As written, the bill would ban women from seeking an abortion without written consent from the father of the fetus. In cases where the identity of the father is unknown, women would be required to submit a list of possible fathers. The physician would be forced to conduct a paternity test from the provided list and then seek paternal permission to abort.

Claiming to not know the father's identity is not a viable excuse, according to the proposed legislation. Simply put: no father means no abortion.

"I'm really pleased that this has been proposed for one reason - it draws attention to the fact that many men are concerned and care for their unborn children," said Denise Mackura, the director of the Ohio Right to Life Society. "You have no idea how many men call telling me about their girlfriends who plan to abort, asking what they can do to help her. They do want to help and they should have a voice."

With the proposal, men would be guaranteed that voice under penalty of law. First time violators would by tried for abortion fraud, a first degree misdemeanor. The same would be the case for men who falsely claim to be fathers and for medical workers who knowingly perform an abortion without paternal consent.

In addition, women would be required to present a police report in order to prove a pregnancy is the result of rape or incest.

As is the case whenever abortion is the topic, sharp opposition has come from members of the House, along with multiple activist groups. The National Abortion and Reproductive Rights Activist League and the Ohio Right to Life Society have both spoken out against the legislation.

"This extreme bill shows just how far some of our state legislators are willing to go to rally a far-right base that is frustrated with the pro-choice gains made in the last election," said NARAL Pro-choice Ohio executive director Kellie Copeland. "It is completely out of touch with Ohio's mainstream values. This measure is a clear attack on a woman's freedom and privacy."

The proposal came less than two weeks after Rep. Tom Brinkman proposed legislation that would ban all abortions in Ohio. Brinkman, a Republican from Cincinnati, was one of eight representatives to co-sponsor Adams' bill.

With the recent liberal swing in Ohio state government, neither bill is likely to come to fruition. However, Adams' less extreme proposal has an outside chance of becoming law - a law that would have a major impact in Portage County and surrounding areas.

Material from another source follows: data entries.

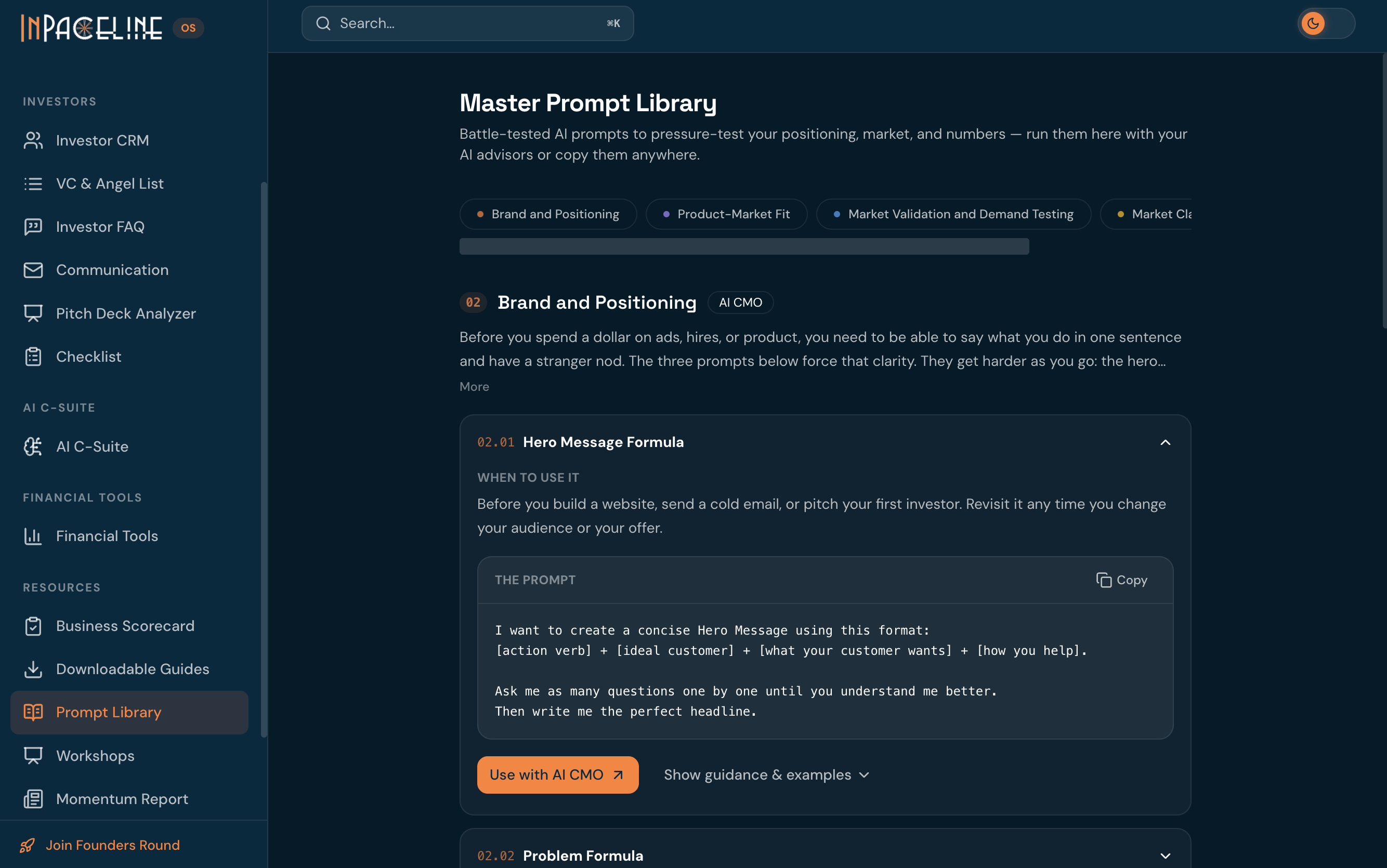Image resolution: width=1387 pixels, height=868 pixels.
Task: Click the Financial Tools chart icon
Action: pos(33,535)
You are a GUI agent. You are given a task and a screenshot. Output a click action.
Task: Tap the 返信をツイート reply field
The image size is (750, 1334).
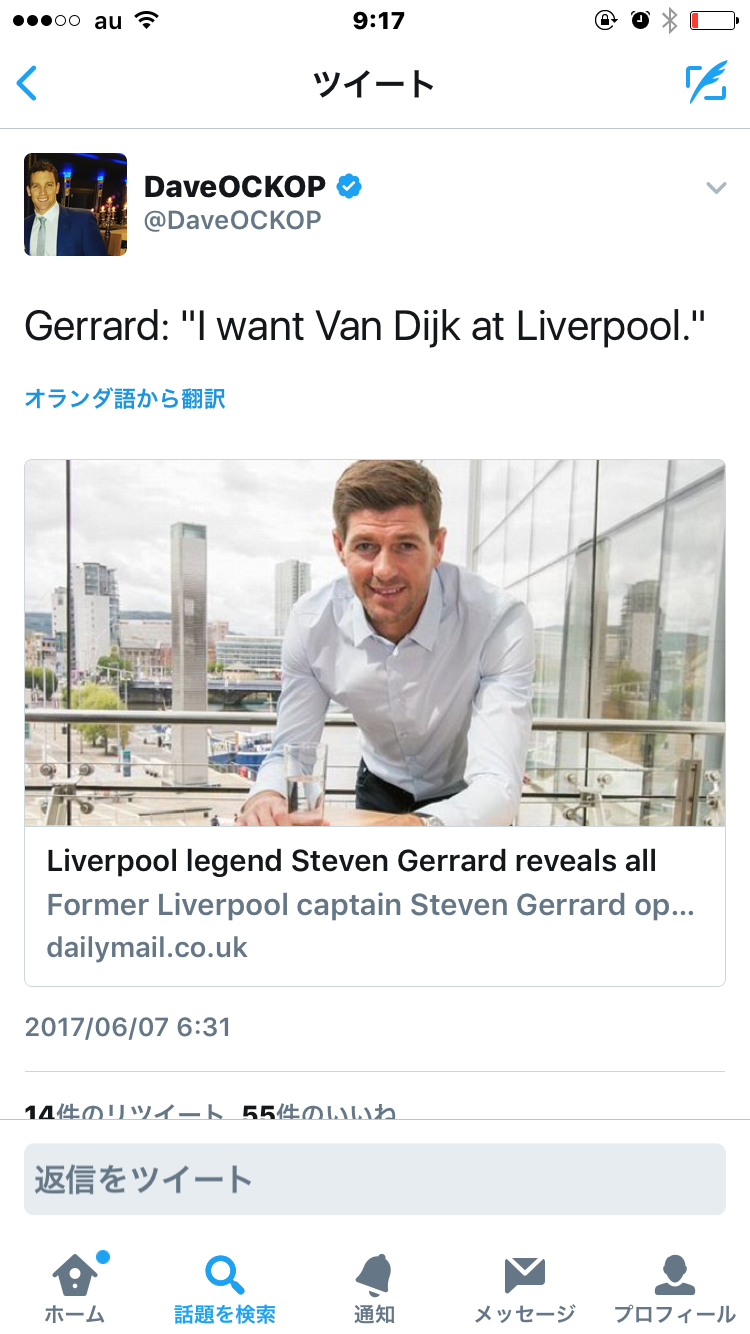point(375,1179)
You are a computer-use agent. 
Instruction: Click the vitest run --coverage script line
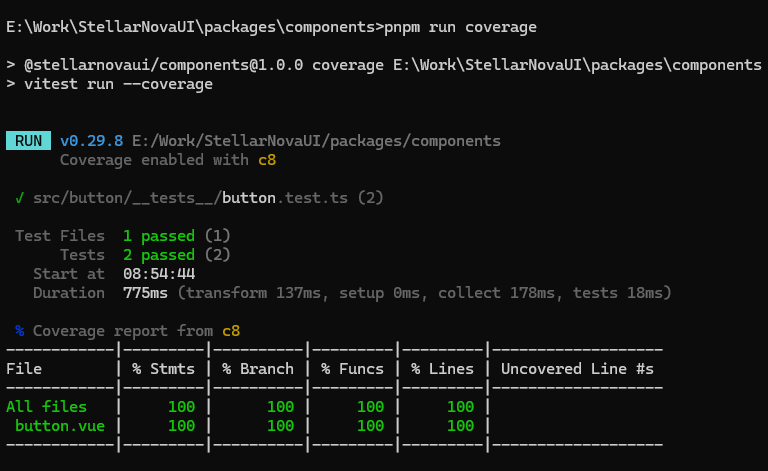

Portage has been among the leading Ohio counties in abortion-to-birth ratios since abortion was legalized in 1973. Since 1996, about 20 percent of Portage County pregnancies have been aborted - the seventh highest percentage in the state according to information from the Ohio Department of Health. The total comes to more than 4,300 abortions in 10 years.

Cuyahoga County has the highest abortion percentage with more than 30 percent of its residents' pregnancies being terminated. Summit County is also near the top of the list with a 21 percent termination rate.

Mackura doesn't think those numbers are likely to change anytime soon, though. Precedent from the U.S. Supreme Court indicates that, even if Adams' bill passed, it would likely be ruled unconstitutional by the courts.

"Simply taking a look at this as a possibility is a step in the right direction," Mackura said. "Pregnancy is a unique human condition and obviously a woman is affected differently than a man. As a woman, I can sympathize. However, to completely take rights away from the father is unfair.

"Currently, even in a marriage situation, a man has no right to even be informed of an abortion. But if a woman doesn't have an abortion, men sure have a lot of responsibility then. It's really not fair."